Nach mehr als einem Jahr Corona ist die Stimmung im Land schlecht wie nie. So hart die Ministerpräsident:innen und Merkel auch verhandeln – den Pandemie-Frust kann nur eine andere Sache besiegen.

Es ist ein nie da gewesener Schritt im Kampf gegen die Coronakrise – und leider kein Aprilscherz. Über Ostern wird in Deutschland für fünf Tage in nicht gekannter Weise das öffentliche Leben weitestgehend ausgebremst. Was im Beschluss von Bund und Ländern von Dienstag noch beinahe wohlklingend als "Erweiterte Ruhezeit zu Ostern" genannt wird, dürfte in der Praxis den bisher schärfsten Corona-Lockdown im Land mit sich bringen. Vom 1. bis 5. April soll letztlich alles still stehen, was nicht von absolut existenzieller Bedeutung ist. Auch mögliche Lockerungen sollen auf die Zeit nach Ostern verschoben werden.

Lesen Sie hier, auf welche Maßnahmen sich Bund und Länder geeinigt haben:

"Angesichts der ernsten Infektionsdynamik wollen Bund und Länder die Ostertage nutzen, um durch eine mehrtägige, sehr weitgehende Reduzierung aller Kontakte das exponentielle Wachstum der 3. Welle zu durchbrechen", heißt es in dem von Bund und Ländern gefundenen Kompromiss. Dafür sollen die Werktage am 1. und am 3. April zu sogenannten "Ruhetagen" werden, an denen etwa auch Unternehmen wie an Feiertagen geschlossen bleiben. Einzige Ausnahme: Lebensmittelgeschäfte dürfen am 3. April öffnen. Sogar Gottesdienste sollen nicht in Präsenz stattfinden – wobei das nur als Appell formuliert ist.

Bis sich Bund und Länder in der Nacht auf Dienstag nach den rund zwölfstündigen Verhandlungen auf einen Kompromiss einigen konnten, wurde hart gerungen. Zwischenzeitlich drohte die Runde gar ohne eine Einigung auseinanderzugehen.

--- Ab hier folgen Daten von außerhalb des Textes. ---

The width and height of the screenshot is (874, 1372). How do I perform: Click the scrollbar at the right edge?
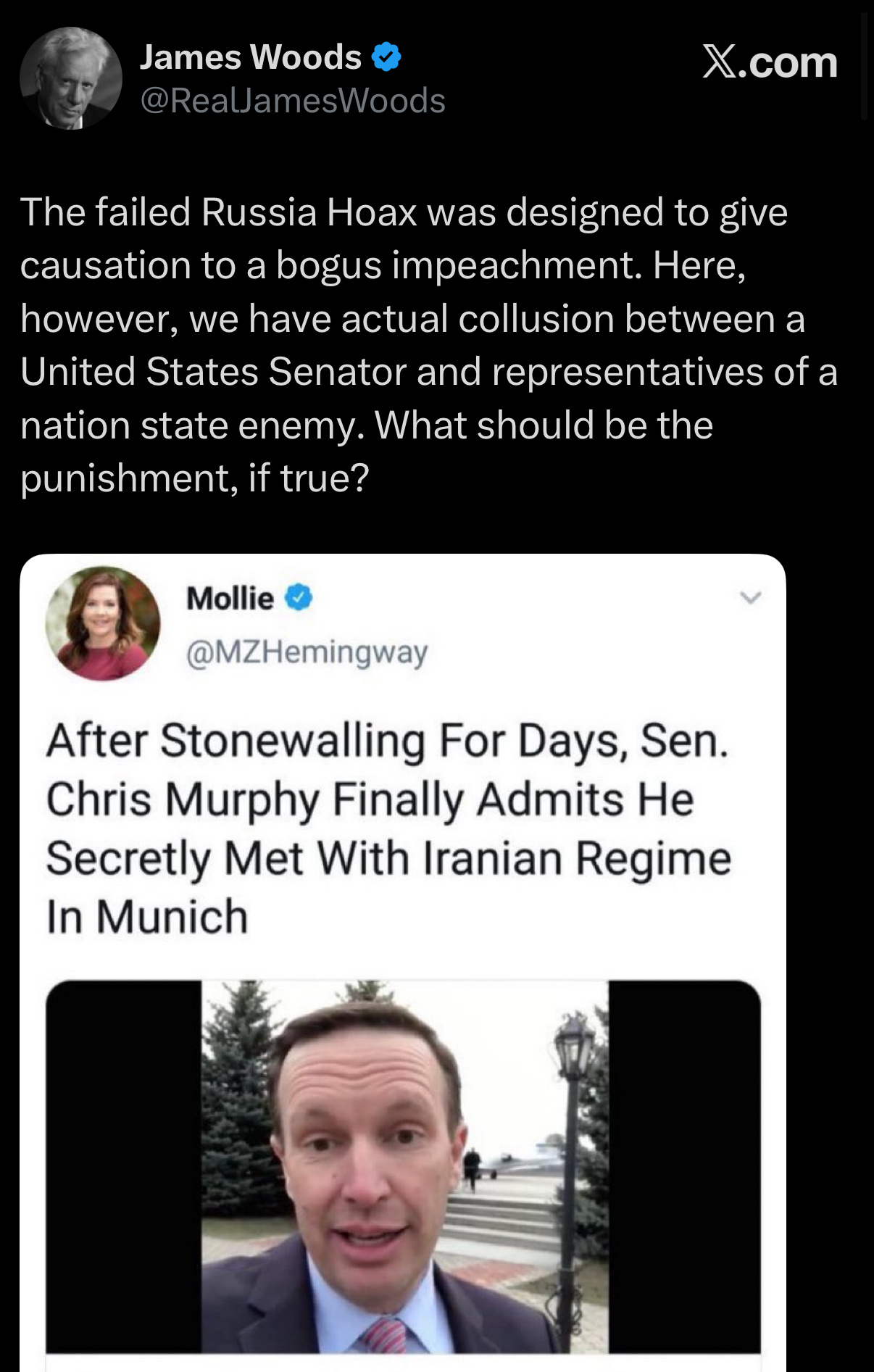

Kanzlerin Angela Merkel (CDU) spricht von "außergewöhnlichen Entscheidungen", betont aber: die Ruhetage würden die dritte Welle wohl auch nur "ein Stück weit überwinden".

Es gehe darum, Zeit zu gewinnen, bis die Impfungen vorankommen, sagt Berlins Regierender Bürgermeister Michael Müller (SPD), und auch Bayerns Ministerpräsident Markus Söder (CSU) erklärt, es sei nicht einfach nur die Verlängerung eines Lockdowns, vielmehr gehe es nun darum, "eine völlig neue Pandemie" zu bekämpfen. Der Oster-Lockdown werde Geschwindigkeit aus der Pandemie nehmen, "das wird uns sehr sehr helfen", damit dann nach Ostern bei entsprechenden Zahlen wieder über Lockerungen nachgedacht werden könne.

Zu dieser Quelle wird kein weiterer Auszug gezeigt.